Le monde va mal, mais l’Afrique, elle, va particulièrement mal. Le Mali ne fait pas exception, au contraire, il en est l’un des tristes symboles. Chaque jour, nous assistons, impuissants ou complices, à une descente aux enfers culturelle, éducative, morale et spirituelle.
Ce mal profond, cette lente agonie sociale, est amplifiée par ceux-là mêmes qui devraient jouer un rôle d’éveil et de construction : les chaînes web, les médias privés, les réseaux sociaux. Ce qui aurait pu être un outil de développement est devenu un accélérateur de décadence.
Identité effacée, valeurs inversées
La quête effrénée de l’argent et de la célébrité domine tout. Peu importe le message, peu importe l’impact, pourvu que ça fasse du buzz. L’indéfendable est désormais défendu, au nom de la liberté d’expression, de la modernité ou de l’ouverture d’esprit. Comme si la pudeur, la bonne éducation, le respect, étaient devenus honteux.
Le renversement des valeurs est total. Un peuple sans repères dérive. Et nous y sommes. On célèbre des comportements indécents, on invite des « influenceurs » vides de contenu, on banalise des propos dangereux, choquants, sexistes ou haineux et cela, sur les plateaux les plus suivis.
Il faut le dire avec clarté : « Peu importe la durée d’un tronc d’arbre dans l’eau, il ne deviendra jamais un caïman. »
Les Africains resteront des Africains. Les Maliens ne seront jamais des Occidentaux, ni des Arabes. Et ce n’est pas une honte. Ce qui est honteux, c’est cette perte d’identité, cette imitation mal assumée, cette confusion totale des valeurs.
L’éducation a failli. Les parents ont démissionné. L’État s’est effacé. Résultat : une jeunesse perdue, sans repères, en quête de faux modèles. Chaque semaine, nous sommes « choqués » par des propos inacceptables… mais les sanctions judiciaires, elles, ne suivent pas.
D’un côté, des illuminés prétendant parler aux djinns ou aux esprits, et qui captivent les plus désespérés. De l’autre, des religieux fanatiques, éloignés de toute vérité, mais capables de galvaniser les plus fragiles. Et au centre, une télévision dévoyée, où l’on confie des micros à des incompétents aux capacités de nuisance effrayantes.

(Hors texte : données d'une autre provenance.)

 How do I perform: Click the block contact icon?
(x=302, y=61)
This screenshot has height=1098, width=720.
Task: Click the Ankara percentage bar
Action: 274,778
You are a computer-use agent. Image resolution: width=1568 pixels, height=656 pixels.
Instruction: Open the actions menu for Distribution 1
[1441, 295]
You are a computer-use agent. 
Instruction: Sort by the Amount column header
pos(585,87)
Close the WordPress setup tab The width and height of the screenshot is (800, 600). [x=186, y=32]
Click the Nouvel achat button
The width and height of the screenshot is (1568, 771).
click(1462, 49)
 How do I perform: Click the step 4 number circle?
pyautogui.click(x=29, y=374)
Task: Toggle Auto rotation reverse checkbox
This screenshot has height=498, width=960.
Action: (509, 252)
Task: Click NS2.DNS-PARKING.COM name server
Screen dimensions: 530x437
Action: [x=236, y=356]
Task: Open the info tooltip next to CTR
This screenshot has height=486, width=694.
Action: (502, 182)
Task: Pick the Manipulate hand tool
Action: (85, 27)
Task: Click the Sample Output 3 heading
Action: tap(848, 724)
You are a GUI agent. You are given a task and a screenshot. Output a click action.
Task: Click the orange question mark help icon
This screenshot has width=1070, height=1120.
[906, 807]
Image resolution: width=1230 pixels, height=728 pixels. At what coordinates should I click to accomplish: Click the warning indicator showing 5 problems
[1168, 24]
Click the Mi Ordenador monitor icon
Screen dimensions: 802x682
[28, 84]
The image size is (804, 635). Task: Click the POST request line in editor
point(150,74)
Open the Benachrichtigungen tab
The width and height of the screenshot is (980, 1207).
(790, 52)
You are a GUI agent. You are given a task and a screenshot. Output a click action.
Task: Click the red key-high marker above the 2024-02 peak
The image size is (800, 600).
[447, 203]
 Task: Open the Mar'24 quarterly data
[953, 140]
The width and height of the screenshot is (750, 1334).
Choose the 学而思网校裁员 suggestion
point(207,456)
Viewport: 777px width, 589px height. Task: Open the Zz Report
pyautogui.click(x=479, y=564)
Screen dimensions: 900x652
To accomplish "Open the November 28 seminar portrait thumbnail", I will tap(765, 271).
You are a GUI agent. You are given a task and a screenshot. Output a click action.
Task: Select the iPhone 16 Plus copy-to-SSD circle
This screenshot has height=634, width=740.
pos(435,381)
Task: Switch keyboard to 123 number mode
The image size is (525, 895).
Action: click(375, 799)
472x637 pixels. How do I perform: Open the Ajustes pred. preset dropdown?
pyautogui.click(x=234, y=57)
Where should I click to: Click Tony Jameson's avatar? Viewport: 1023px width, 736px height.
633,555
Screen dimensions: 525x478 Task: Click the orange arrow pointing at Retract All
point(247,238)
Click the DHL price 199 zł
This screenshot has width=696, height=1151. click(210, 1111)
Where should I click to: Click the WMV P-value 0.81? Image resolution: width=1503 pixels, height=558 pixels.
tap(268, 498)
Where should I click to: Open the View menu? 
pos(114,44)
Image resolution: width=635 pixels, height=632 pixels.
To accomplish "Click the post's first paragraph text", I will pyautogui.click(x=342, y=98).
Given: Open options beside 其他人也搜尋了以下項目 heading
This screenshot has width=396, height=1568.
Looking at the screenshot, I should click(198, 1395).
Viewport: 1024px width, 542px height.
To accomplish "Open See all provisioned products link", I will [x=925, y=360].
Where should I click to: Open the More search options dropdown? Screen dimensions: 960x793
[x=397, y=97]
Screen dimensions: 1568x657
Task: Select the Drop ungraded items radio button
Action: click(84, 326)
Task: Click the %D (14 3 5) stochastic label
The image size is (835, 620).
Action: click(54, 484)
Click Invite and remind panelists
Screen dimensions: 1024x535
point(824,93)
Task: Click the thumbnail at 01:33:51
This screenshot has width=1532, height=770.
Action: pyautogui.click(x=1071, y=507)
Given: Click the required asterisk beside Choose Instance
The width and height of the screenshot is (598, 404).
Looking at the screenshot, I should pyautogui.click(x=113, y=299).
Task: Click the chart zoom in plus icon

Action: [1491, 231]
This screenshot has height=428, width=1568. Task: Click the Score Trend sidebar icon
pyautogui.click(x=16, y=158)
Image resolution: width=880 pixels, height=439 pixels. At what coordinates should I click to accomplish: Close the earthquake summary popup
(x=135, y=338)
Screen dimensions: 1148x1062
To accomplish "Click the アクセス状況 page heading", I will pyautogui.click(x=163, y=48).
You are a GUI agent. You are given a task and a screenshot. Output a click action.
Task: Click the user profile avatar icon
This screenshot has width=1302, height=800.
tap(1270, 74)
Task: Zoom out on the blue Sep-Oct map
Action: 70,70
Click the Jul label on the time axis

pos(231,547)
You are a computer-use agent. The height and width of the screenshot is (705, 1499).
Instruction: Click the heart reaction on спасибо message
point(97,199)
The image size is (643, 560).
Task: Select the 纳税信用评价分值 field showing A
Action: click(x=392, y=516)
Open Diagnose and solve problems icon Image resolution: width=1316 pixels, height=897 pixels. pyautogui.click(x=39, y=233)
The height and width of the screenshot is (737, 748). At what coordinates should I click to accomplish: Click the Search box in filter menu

L’absence de régulation, de contrôle et de responsabilité a transformé l’espace public en champ de ruines.
Il est temps de dire stop
Dernière preuve en date : cette discussion, insupportable et terrifiante, où l’on a osé affirmer que le viol serait la conséquence du comportement ou de l’habillement de la femme. Comment un tel raisonnement peut-il exister dans l’esprit d’un être humain sensé ? Et pire, comment ce discours peut-il être tenu à trois, sur un plateau, sans que personne ne soit choqué ?
Le viol n’a rien à voir avec l’habillement. Il est le résultat d’un manque d’éducation, de conscience, de valeurs humaines. Ce fléau frappe partout, même dans les pays dits avancés. Il est temps d’arrêter les raccourcis, les excuses, et de redonner du sens aux mots, aux principes, à la justice.
Le Mali court à sa perte si nous continuons à tout tolérer au nom de la modernité ou du divertissement. Il est temps de recadrer. De dire stop et d’imposer des limites. Car un pays sans limites devient incontrôlable. Et nous n’avons plus le luxe d’attendre.